(Entries on finding words and elements)
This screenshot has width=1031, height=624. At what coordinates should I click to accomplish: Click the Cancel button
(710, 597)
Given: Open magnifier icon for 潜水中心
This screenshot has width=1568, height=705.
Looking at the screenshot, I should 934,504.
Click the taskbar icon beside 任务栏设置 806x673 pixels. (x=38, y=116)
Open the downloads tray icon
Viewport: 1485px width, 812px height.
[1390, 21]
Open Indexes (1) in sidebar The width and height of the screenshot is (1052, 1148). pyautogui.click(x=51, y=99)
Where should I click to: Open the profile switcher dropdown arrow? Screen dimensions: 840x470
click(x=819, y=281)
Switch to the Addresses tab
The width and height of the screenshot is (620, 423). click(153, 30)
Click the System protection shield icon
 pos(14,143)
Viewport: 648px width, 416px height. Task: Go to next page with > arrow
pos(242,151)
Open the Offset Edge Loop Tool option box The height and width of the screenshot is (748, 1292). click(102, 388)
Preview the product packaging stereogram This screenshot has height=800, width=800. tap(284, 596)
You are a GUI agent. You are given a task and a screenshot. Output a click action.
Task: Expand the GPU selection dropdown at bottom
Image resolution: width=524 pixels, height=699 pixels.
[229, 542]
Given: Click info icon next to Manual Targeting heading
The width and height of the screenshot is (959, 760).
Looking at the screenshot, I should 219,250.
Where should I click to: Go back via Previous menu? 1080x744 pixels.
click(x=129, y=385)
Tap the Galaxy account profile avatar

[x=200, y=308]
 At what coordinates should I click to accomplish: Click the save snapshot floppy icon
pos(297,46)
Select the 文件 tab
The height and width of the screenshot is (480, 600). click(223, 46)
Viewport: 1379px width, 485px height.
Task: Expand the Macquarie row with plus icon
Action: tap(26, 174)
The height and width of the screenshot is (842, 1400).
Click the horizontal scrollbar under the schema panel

| Objective |
Swap "Where should I click to" for "Where do I click to" throughout the records above and leave everything else unchanged.

| Answer to the task |
This screenshot has width=1031, height=624. At what coordinates should I click to accomplish: Click the Cancel button
(710, 597)
Given: Open magnifier icon for 潜水中心
This screenshot has width=1568, height=705.
Looking at the screenshot, I should 934,504.
Click the taskbar icon beside 任务栏设置 806x673 pixels. (x=38, y=116)
Open the downloads tray icon
Viewport: 1485px width, 812px height.
[1390, 21]
Open Indexes (1) in sidebar The width and height of the screenshot is (1052, 1148). pyautogui.click(x=51, y=99)
Where do I click to: Open the profile switcher dropdown arrow? Screen dimensions: 840x470
click(x=819, y=281)
Switch to the Addresses tab
The width and height of the screenshot is (620, 423). click(153, 30)
Click the System protection shield icon
 pos(14,143)
Viewport: 648px width, 416px height. Task: Go to next page with > arrow
pos(242,151)
Open the Offset Edge Loop Tool option box The height and width of the screenshot is (748, 1292). click(102, 388)
Preview the product packaging stereogram This screenshot has height=800, width=800. tap(284, 596)
You are a GUI agent. You are given a task and a screenshot. Output a click action.
Task: Expand the GPU selection dropdown at bottom
Image resolution: width=524 pixels, height=699 pixels.
[229, 542]
Given: Click info icon next to Manual Targeting heading
The width and height of the screenshot is (959, 760).
Looking at the screenshot, I should 219,250.
Where do I click to: Go back via Previous menu? 1080x744 pixels.
click(x=129, y=385)
Tap the Galaxy account profile avatar

[x=200, y=308]
 At what coordinates should I click to accomplish: Click the save snapshot floppy icon
pos(297,46)
Select the 文件 tab
The height and width of the screenshot is (480, 600). click(223, 46)
Viewport: 1379px width, 485px height.
Task: Expand the Macquarie row with plus icon
Action: tap(26, 174)
The height and width of the screenshot is (842, 1400).
Click the horizontal scrollbar under the schema panel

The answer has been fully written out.